Stored data:
-------------------------

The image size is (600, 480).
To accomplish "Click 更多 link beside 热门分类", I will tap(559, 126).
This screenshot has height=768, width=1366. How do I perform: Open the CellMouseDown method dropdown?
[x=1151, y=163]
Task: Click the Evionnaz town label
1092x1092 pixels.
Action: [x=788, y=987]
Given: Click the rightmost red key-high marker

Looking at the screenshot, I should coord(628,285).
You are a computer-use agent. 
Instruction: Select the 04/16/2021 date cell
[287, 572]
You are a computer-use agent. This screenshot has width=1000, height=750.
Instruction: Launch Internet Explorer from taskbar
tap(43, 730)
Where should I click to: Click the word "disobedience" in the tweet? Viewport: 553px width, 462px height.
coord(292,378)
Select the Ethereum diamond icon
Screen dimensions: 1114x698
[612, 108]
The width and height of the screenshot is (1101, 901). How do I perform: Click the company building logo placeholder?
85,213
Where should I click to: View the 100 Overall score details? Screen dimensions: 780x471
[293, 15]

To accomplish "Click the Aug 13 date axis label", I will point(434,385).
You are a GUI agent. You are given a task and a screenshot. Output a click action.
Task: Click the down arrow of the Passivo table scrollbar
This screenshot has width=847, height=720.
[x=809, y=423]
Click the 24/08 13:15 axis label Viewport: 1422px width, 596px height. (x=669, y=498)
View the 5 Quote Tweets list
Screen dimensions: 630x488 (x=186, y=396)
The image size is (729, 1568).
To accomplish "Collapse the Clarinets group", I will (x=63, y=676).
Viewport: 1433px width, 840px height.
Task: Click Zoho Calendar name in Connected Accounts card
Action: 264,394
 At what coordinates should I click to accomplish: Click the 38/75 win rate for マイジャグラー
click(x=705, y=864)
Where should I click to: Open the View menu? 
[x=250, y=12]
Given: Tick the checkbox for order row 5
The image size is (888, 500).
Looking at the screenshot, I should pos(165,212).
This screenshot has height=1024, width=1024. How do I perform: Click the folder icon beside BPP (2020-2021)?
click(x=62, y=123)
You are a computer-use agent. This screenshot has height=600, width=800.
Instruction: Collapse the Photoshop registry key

-------------------------

• WHAT TO PRODUCE
Look through the lines above and collect those with the word "label".

• SOLUTION TO THIS EXERCISE
Task: Click the Evionnaz town label
To accomplish "Click the Aug 13 date axis label", I will point(434,385).
Click the 24/08 13:15 axis label Viewport: 1422px width, 596px height. (x=669, y=498)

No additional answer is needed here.